__EXCERPT__.
+ + + + + + +
You have also set up another team to investigate public opinion of dinosaurs. It is very expensive to clone and to keep dinosaurs so you want to make sure that you are investing in the right ones.

Both teams have sent their results back you. Now you must analyse the data and decide on how to set up your dinosaur exhibit.

Your job is to find out how to use resources most efficiently to create an exciting dinosaur exhibit.

Dino


General questions

1. Why do we have model selection in statistics?

We use model selection in statistics to try and find appropriate explanatory variables to include in our model. Once we have chosen the model that best explains how our data were generated e.g. a Poisson GLM or a linear regression with normal error, we then need to decide which explanatory variables to include to explain our response. Often in the real world, there are many different explanatory variables we could include, either with or without interactions. There is a balance between including everything and explaining a lot of variance and keeping a model simple. The more variables you add, the more parameters you estimate from the data which could lead to a model becoming over-fitted (where we have equal to or more variables than data). Therefore, we need to conduct model selection. All variables we add will increase the variance explained but not always because they actually influence the response (even random data will increase R squared - see lecture slide 7). So we need ways to determine whether a variable is worth adding or not. We do this in two ways, either by confirming a hypothesis or exploring which variables best explain the data.
+ + + + + + +
__RECORDS PROVIDED__.
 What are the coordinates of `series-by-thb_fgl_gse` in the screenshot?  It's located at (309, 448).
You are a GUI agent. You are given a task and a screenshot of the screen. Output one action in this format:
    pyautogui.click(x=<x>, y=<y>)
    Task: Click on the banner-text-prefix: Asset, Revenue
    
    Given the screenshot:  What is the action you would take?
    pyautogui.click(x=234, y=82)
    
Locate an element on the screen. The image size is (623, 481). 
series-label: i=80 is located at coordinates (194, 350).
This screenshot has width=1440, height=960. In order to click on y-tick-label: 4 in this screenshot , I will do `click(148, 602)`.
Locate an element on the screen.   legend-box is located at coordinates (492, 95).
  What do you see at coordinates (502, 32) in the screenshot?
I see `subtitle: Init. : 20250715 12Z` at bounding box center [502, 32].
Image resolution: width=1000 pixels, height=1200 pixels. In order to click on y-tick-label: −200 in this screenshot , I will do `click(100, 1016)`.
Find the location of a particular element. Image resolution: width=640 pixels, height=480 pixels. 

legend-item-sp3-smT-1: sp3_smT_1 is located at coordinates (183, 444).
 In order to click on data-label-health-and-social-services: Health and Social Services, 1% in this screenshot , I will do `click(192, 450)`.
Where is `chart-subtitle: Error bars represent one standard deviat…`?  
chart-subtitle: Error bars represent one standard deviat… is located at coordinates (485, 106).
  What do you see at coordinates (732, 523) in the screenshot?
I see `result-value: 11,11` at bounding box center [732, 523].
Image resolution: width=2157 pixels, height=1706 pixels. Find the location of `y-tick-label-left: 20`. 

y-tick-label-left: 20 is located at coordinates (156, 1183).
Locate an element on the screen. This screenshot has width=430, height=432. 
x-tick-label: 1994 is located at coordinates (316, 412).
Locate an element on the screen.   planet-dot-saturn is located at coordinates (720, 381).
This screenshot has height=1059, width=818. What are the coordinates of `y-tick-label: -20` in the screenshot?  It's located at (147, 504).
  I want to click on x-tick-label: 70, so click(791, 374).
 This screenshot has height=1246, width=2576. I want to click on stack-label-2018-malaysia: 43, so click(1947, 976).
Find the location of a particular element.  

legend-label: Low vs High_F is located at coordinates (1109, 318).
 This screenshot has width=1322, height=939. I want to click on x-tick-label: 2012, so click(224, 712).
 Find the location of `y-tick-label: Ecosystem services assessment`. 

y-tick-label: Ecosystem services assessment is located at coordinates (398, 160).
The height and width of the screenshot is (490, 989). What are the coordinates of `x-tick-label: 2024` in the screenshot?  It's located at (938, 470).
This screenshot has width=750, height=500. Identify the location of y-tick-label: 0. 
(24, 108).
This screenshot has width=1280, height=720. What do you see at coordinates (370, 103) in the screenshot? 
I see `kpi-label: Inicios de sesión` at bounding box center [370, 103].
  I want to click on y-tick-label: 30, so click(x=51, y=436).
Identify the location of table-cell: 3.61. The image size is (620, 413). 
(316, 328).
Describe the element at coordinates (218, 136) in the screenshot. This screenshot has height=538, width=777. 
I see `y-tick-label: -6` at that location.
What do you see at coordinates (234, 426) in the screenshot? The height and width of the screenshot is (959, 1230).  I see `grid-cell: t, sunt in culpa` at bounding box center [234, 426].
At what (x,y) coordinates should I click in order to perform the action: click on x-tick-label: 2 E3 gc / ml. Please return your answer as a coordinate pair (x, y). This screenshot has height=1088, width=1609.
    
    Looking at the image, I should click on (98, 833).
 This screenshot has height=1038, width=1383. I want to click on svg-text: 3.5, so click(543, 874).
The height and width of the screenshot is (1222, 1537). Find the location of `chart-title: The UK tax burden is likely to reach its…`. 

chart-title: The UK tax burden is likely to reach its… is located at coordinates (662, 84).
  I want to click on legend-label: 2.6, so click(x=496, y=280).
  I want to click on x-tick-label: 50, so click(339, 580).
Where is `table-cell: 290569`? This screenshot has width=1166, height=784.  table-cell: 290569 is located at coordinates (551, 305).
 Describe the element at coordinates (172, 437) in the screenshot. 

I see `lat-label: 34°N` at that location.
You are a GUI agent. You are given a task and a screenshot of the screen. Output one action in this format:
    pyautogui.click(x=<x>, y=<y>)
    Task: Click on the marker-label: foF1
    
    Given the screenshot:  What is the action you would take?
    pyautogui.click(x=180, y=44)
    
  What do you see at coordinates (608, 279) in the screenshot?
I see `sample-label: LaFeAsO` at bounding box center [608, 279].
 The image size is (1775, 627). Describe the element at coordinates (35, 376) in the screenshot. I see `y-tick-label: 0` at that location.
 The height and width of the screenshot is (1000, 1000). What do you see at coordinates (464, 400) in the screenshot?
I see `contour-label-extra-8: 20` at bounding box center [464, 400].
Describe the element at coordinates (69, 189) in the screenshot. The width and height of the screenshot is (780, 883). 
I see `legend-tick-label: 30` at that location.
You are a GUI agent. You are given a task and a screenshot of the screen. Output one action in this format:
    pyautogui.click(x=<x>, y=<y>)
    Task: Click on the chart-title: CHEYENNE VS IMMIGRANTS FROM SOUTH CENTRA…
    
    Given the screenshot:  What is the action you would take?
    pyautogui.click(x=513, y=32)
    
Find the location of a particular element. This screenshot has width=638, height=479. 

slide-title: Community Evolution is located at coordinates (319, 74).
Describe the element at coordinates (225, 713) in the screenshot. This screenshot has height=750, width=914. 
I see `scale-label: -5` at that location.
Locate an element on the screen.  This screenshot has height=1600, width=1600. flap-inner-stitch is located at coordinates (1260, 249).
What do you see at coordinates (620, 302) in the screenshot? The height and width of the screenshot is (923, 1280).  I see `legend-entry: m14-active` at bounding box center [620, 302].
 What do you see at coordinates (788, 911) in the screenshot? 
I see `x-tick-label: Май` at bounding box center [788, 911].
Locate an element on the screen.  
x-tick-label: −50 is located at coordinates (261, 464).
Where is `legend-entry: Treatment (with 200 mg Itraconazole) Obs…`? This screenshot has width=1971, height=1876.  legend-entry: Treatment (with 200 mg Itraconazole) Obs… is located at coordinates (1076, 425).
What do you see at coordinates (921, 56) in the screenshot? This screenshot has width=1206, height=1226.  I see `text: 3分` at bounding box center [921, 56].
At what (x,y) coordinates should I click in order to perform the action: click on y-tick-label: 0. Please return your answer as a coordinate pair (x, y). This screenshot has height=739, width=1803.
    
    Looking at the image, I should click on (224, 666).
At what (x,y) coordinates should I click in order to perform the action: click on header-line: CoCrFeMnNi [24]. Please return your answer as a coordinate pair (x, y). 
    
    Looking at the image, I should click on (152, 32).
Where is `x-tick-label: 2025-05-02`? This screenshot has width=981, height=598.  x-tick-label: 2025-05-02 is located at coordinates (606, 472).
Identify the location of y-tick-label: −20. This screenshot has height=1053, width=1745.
+ + + + + + +
__WORK REQUEST 1__. Summarize the excerpt in two sentences.
__WORK REQUEST 2__. Copy the excerpt word for word from "You have also" up to and including "exciting dinosaur exhibit.".

__WORKED SOLUTION 1__. The excerpt asks for an analysis of results from two teams, one of which investigated public opinion of dinosaurs, in order to decide how to use resources most efficiently for a dinosaur exhibit, since cloning and keeping dinosaurs is very expensive. It then explains that model selection in statistics is used to decide which explanatory variables to include, balancing variance explained against simplicity to avoid over-fitting, and that this is done either by confirming a hypothesis or by exploring which variables best explain the data.

__WORKED SOLUTION 2__.
You have also set up another team to investigate public opinion of dinosaurs. It is very expensive to clone and to keep dinosaurs so you want to make sure that you are investing in the right ones.

Both teams have sent their results back you. Now you must analyse the data and decide on how to set up your dinosaur exhibit.

Your job is to find out how to use resources most efficiently to create an exciting dinosaur exhibit.